Items from a dataset:
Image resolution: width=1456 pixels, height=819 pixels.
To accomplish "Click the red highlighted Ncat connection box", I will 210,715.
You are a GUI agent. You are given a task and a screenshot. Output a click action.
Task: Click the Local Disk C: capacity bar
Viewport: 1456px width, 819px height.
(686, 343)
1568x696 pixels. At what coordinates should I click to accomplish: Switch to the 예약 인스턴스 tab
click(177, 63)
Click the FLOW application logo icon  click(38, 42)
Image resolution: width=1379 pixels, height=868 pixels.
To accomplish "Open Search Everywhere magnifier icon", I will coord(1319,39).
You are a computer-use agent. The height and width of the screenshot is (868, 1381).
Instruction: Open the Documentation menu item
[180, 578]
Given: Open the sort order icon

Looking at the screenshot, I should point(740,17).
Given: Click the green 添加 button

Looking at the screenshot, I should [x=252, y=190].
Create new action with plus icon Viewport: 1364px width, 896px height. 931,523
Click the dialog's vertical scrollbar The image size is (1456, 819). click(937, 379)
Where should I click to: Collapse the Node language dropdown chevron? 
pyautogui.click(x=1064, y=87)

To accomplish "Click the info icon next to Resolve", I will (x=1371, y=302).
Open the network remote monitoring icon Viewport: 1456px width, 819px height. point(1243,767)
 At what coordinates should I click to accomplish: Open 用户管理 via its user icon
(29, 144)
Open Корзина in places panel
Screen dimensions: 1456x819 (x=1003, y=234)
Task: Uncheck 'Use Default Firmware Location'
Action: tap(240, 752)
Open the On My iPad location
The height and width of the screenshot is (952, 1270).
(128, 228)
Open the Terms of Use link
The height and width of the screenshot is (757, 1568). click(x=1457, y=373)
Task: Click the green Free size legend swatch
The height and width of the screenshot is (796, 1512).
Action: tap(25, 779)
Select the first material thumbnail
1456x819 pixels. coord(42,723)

**EXERCISE**
Nothing in the data may be left out; copy every line exactly.

**EXERCISE SOLUTION**
Image resolution: width=1456 pixels, height=819 pixels.
To accomplish "Click the red highlighted Ncat connection box", I will 210,715.
You are a GUI agent. You are given a task and a screenshot. Output a click action.
Task: Click the Local Disk C: capacity bar
Viewport: 1456px width, 819px height.
(686, 343)
1568x696 pixels. At what coordinates should I click to accomplish: Switch to the 예약 인스턴스 tab
click(177, 63)
Click the FLOW application logo icon  click(38, 42)
Image resolution: width=1379 pixels, height=868 pixels.
To accomplish "Open Search Everywhere magnifier icon", I will coord(1319,39).
You are a computer-use agent. The height and width of the screenshot is (868, 1381).
Instruction: Open the Documentation menu item
[180, 578]
Given: Open the sort order icon

Looking at the screenshot, I should point(740,17).
Given: Click the green 添加 button

Looking at the screenshot, I should [x=252, y=190].
Create new action with plus icon Viewport: 1364px width, 896px height. 931,523
Click the dialog's vertical scrollbar The image size is (1456, 819). click(937, 379)
Where should I click to: Collapse the Node language dropdown chevron? 
pyautogui.click(x=1064, y=87)

To accomplish "Click the info icon next to Resolve", I will (x=1371, y=302).
Open the network remote monitoring icon Viewport: 1456px width, 819px height. point(1243,767)
 At what coordinates should I click to accomplish: Open 用户管理 via its user icon
(29, 144)
Open Корзина in places panel
Screen dimensions: 1456x819 (x=1003, y=234)
Task: Uncheck 'Use Default Firmware Location'
Action: tap(240, 752)
Open the On My iPad location
The height and width of the screenshot is (952, 1270).
(128, 228)
Open the Terms of Use link
The height and width of the screenshot is (757, 1568). click(x=1457, y=373)
Task: Click the green Free size legend swatch
The height and width of the screenshot is (796, 1512).
Action: tap(25, 779)
Select the first material thumbnail
1456x819 pixels. coord(42,723)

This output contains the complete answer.